With its endorsement, the board joined The McDowell County Partnership, whose mission is to enhance the achievement and well-being of all McDowell County public school students and their families. Partners also include local and national businesses, state and federal legislative offices, teacher organizations, faith-based organizations, parent organizations and others.
The Covenant of Commitment calls for a well-rounded curriculum based on high standards, as well as the support and enrichment services students need to prepare for success in the 21st century knowledge economy.
“We all have a responsibility in developing ‘good kids who do great work,’” said state Superintendent of Schools Jorea Marple. “Garnering resources from government, business, education and the community to support the students of McDowell County is an important and powerful step in preparing our kids to be college and career ready.”

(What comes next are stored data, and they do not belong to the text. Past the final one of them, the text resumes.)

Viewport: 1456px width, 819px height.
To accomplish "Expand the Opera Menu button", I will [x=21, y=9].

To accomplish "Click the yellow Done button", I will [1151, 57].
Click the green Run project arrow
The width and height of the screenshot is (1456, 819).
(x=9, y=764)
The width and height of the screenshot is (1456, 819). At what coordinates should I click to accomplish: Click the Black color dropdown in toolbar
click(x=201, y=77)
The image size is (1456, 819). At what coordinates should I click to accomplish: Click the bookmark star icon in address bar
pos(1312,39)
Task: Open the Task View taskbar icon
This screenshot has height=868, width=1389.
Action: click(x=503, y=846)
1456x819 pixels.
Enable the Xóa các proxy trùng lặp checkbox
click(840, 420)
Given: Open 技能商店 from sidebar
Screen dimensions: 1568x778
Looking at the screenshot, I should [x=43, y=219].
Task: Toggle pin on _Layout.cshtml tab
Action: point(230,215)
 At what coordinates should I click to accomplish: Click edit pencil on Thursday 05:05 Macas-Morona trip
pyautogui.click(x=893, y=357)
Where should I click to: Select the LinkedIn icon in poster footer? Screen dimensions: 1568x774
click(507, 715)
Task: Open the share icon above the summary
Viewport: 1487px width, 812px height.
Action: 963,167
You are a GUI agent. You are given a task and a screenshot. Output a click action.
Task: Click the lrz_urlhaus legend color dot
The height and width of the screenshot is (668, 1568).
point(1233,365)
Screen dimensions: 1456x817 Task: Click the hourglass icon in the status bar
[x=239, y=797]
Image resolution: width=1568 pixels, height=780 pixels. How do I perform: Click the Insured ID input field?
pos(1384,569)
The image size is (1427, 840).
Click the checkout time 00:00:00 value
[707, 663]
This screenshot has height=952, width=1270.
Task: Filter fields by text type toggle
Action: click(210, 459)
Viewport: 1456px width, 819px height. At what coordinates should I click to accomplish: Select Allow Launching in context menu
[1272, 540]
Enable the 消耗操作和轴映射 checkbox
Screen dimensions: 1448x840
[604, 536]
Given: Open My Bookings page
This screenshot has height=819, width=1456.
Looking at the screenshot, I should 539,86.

The West Virginia Board of Education intervened in McDowell County in 2001 after a review by the Office of Education Performance Audits found low test scores, shoddy school buildings and large numbers of uncertified teachers. The board declared a state of emergency and immediately restricted the authority of the local board in the expenditure of funds, the employment and dismissal of personnel, the establishment and operation of the school calendar, and the establishment of instructional practices and rules.
Under state guidance, McDowell County has made major changes in curriculum, finances and personnel, including offering intensive professional development to further enhance student performance. The county also has built or renovated many of its facilities, including a new River View High School, which consolidated Iaeger and Big Creek high schools when it opened last year.
Still, challenges remain in McDowell County, where many students and their parents often face poverty, economic decline, drug and alcohol abuse, housing shortages, limited medical services and inadequate access to technology and transportation.
“We join with the Partnership in our refusal to see those challenges as reasons not to achieve,” Marple said. “We view them as opportunities for each of us to bring our particular expertise and capabilities to bear through mutually reinforcing activities that create change.”